**Task to carry out**
Using the records that appear below, write out exactly the lines from the one with "Image resolution: width=1527" through the one with "The width and height of the screenshot is (583, 365).", keeping both end lines.

**Listed records**
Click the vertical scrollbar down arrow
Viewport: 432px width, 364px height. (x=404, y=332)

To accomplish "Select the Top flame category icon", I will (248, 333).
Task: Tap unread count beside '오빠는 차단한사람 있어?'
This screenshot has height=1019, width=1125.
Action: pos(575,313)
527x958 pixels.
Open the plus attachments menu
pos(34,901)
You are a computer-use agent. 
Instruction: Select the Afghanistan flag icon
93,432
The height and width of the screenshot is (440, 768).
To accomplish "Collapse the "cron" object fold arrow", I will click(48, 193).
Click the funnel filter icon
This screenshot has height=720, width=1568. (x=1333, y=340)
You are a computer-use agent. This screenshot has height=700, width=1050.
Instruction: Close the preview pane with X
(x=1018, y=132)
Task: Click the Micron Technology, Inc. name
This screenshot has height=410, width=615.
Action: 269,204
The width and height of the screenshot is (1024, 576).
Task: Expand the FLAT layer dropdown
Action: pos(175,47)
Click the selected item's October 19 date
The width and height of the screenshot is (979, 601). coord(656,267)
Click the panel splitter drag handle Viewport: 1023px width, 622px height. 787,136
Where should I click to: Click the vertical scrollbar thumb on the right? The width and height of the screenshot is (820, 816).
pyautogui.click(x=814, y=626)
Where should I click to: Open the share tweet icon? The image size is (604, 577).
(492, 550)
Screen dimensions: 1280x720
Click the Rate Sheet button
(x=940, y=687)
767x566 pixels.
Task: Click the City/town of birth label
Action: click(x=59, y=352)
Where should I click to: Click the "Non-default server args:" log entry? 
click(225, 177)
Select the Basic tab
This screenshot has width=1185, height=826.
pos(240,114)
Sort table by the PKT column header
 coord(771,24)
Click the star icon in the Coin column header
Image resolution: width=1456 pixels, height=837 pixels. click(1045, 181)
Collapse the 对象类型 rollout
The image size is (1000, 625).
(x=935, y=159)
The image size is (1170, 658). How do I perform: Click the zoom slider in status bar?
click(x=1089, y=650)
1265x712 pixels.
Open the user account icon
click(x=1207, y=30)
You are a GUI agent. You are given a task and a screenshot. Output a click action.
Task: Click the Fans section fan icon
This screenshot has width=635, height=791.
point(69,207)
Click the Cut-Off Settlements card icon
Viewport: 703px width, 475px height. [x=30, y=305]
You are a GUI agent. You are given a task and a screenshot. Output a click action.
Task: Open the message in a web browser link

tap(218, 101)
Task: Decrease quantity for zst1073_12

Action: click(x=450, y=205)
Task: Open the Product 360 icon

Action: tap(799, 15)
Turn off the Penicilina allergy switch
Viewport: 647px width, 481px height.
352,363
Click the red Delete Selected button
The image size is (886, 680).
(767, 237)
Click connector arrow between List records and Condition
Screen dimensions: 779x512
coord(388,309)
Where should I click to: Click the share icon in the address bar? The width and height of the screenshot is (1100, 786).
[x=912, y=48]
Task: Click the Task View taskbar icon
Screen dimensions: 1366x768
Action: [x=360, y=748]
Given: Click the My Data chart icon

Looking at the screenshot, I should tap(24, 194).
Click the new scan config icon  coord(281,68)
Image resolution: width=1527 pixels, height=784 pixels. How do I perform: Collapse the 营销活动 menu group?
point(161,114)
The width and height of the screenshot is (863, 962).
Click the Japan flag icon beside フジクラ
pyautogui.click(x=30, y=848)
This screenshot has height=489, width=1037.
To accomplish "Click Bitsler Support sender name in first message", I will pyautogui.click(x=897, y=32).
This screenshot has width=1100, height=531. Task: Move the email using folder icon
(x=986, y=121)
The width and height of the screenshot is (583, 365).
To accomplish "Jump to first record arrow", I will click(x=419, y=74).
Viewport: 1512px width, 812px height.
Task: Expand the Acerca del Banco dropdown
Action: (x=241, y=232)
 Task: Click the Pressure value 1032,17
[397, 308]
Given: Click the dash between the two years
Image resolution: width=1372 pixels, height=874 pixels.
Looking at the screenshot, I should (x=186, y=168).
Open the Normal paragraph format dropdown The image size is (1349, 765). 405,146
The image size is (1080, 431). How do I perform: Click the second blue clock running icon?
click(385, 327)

**Task response**
Image resolution: width=1527 pixels, height=784 pixels. How do I perform: Collapse the 营销活动 menu group?
point(161,114)
The width and height of the screenshot is (863, 962).
Click the Japan flag icon beside フジクラ
pyautogui.click(x=30, y=848)
This screenshot has height=489, width=1037.
To accomplish "Click Bitsler Support sender name in first message", I will pyautogui.click(x=897, y=32).
This screenshot has width=1100, height=531. Task: Move the email using folder icon
(x=986, y=121)
The width and height of the screenshot is (583, 365).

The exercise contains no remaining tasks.